Nura stood by the other window, leaning against it and running her fingers gently down the stained glass. “I know. I’m sure this is all very frightening for her. I suppose I just wish she’d be more like you in that regard.” There was pride in her voice as she walked toward where Evie sat. She leaned over the desk to place both hands upon her cheeks, looking into her face with a gratefulness Evie did not deserve. “You accepted me again right away.” A tear ran down Nura’s face. “My sweet girl and her sweet smile.”
You could fix a broken world with just your smile.
The tears stinging Evie’s eyes were not ones of joy, because those words her mother had told her so long ago…they no longer felt like a compliment.
But she smiled anyway.
Just in case.
“Lyssa’s been dealing with a lot of change lately. I can’t blame her for not coping well with another. Especially one so confusing.” Evie kept her gaze down at her desk, moving her head away from her mother’s hands, refocusing on the notes in her journal she’d taken the morning before, meager bits of the old man’s memories she’d written down at the tavern. Pieces of Rennedawn’s storybook prophecy.
Keys, windows, and something about a door and a stain?
Then again…he had been chained up by the owner for public drunkenness…and he had been trying to escape…
Keys, windows, door, stain.
With a loud groan, Evie let her forehead fall against the open gold-foiled notebook.
“Why is it confusing?” Nura asked, her voice distant as Evie contemplated the question.
Slowly picking up her head, furrowing her brow, she said, “What?”
“Why do you think my return is so confusing for Lyssa?” Nura asked, her head leaned forward like she knew the answer, like she was preparing to hear it but needed Evie to say it aloud.
“Well—” Please don’t make me do this. Don’t force me to be strong in this moment. Not when I’ve earned the right to curl up and cry.
Her mother was alive and whole. Evie needed to be grateful, needed to accept that the pain and resentment of the past didn’t matter any longer. Her head knew this, but her heart was twisting so hard in her chest that she felt nauseous.
Nura’s face grew solemn. “Evangelina, I am not fragile. My magic has been dormant since I returned, and my head is clear. I can handle the truth.”

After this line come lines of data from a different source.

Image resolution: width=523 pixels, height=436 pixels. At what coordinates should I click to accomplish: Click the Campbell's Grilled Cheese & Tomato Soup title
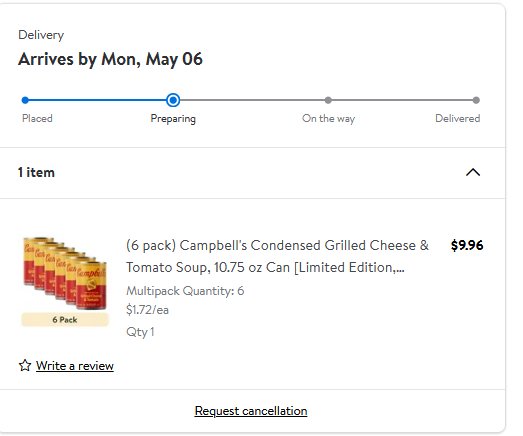[278, 256]
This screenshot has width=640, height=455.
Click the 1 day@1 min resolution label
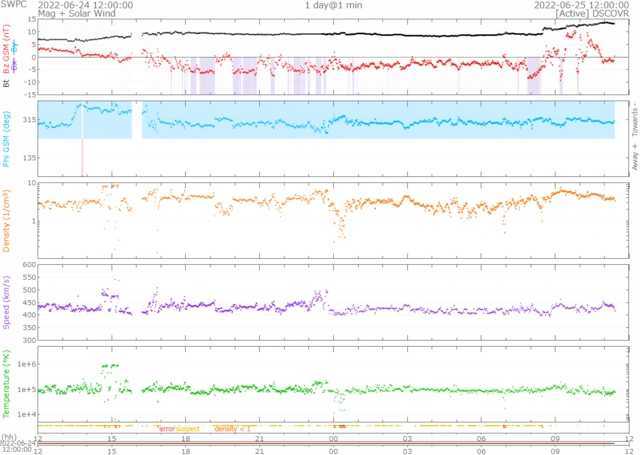click(x=331, y=5)
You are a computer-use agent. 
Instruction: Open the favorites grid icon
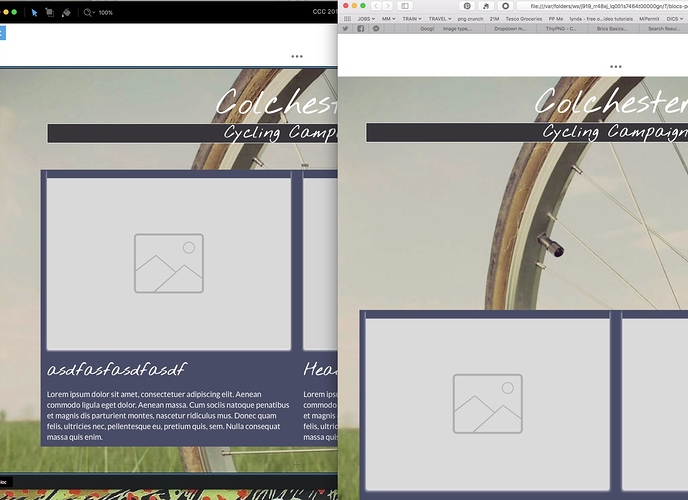pos(346,18)
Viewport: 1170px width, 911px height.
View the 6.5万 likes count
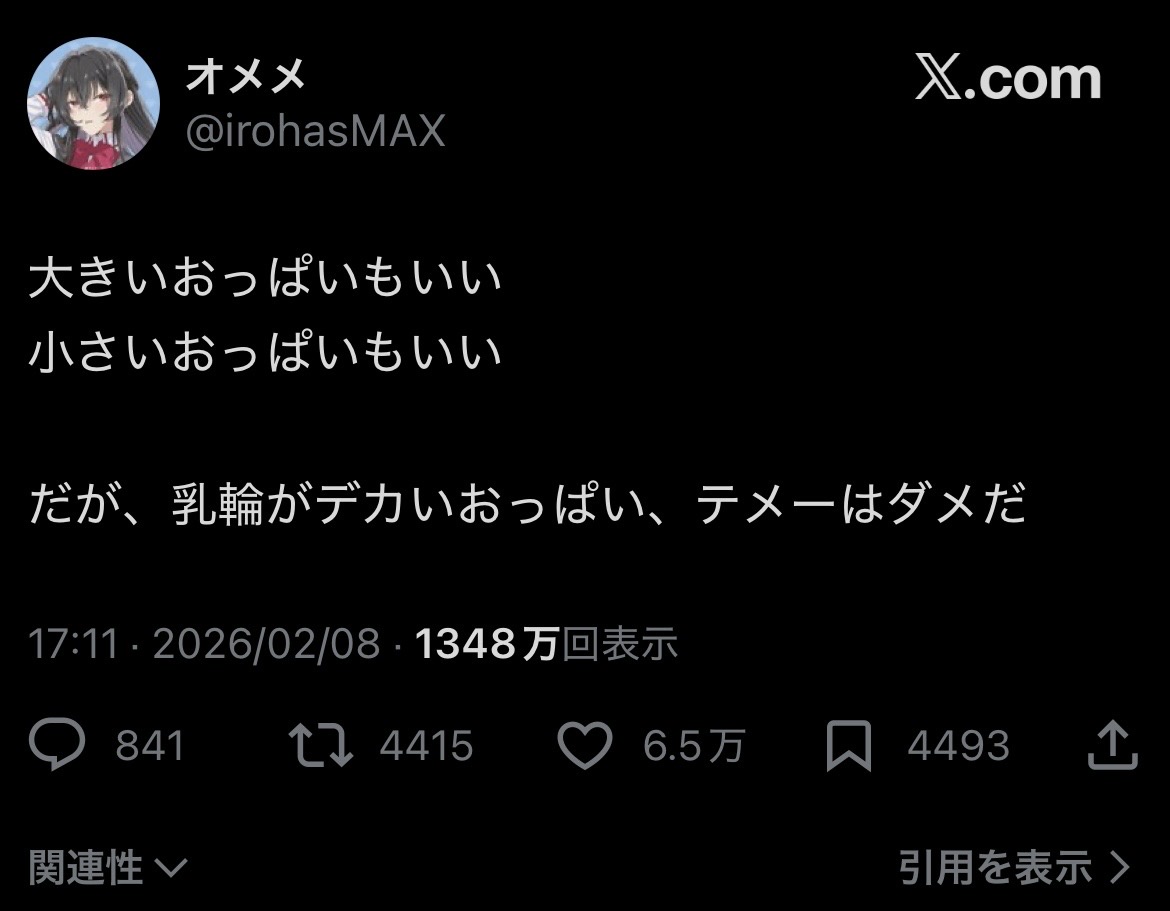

The scar on Evie’s shoulder began to send shocking sensations down her spine, all the way to the dagger at her thigh, and it hurt. “You didn’t raise her!” The words burst from her as if the burning had shoved them out.noveldrama
Nura flinched and stepped away. “I…I realize that.”
Evie sighed, pushing away from her chair to stand. “I’m not trying to be cruel. You said you could handle the truth, and the truth is that to Lyssa, you are little more than a stranger.”
To me, too.
But she didn’t add the final part, as her goals for the day didn’t include ravaging her mother’s heart, and if her forced acceptance of the woman who’d left her behind took some of the brunt off Lyssa, Evie would do it. Feigned smile and all.
“She’ll get to know you, and all will be well, Mama. Please don’t fret.” Evie reached for her mother’s hand.
Nura smiled back. “I suppose you’re right. I— Oh, hasibsi!” Her mother’s eyes caught on the journal sprawled open on Evie’s desk, picking it up and pointing to the stains on the pages. The bloodstains. From the stabbing. Oops. “What on earth happened here?”
“Oh, I just ran into a little trouble yesterday on a work…excursion. There was a bit of, um, fighting involved. My journal was one of the casualties.” She forced herself to sound sufficiently sheepish instead of proud. Her mother likely wouldn’t entirely approve of her work pursuits. But Evie knew she wasn’t ignorant of them, either. In her time as a star in the sky, Nura had witnessed and watched over all her children in between periods of dormant sleep.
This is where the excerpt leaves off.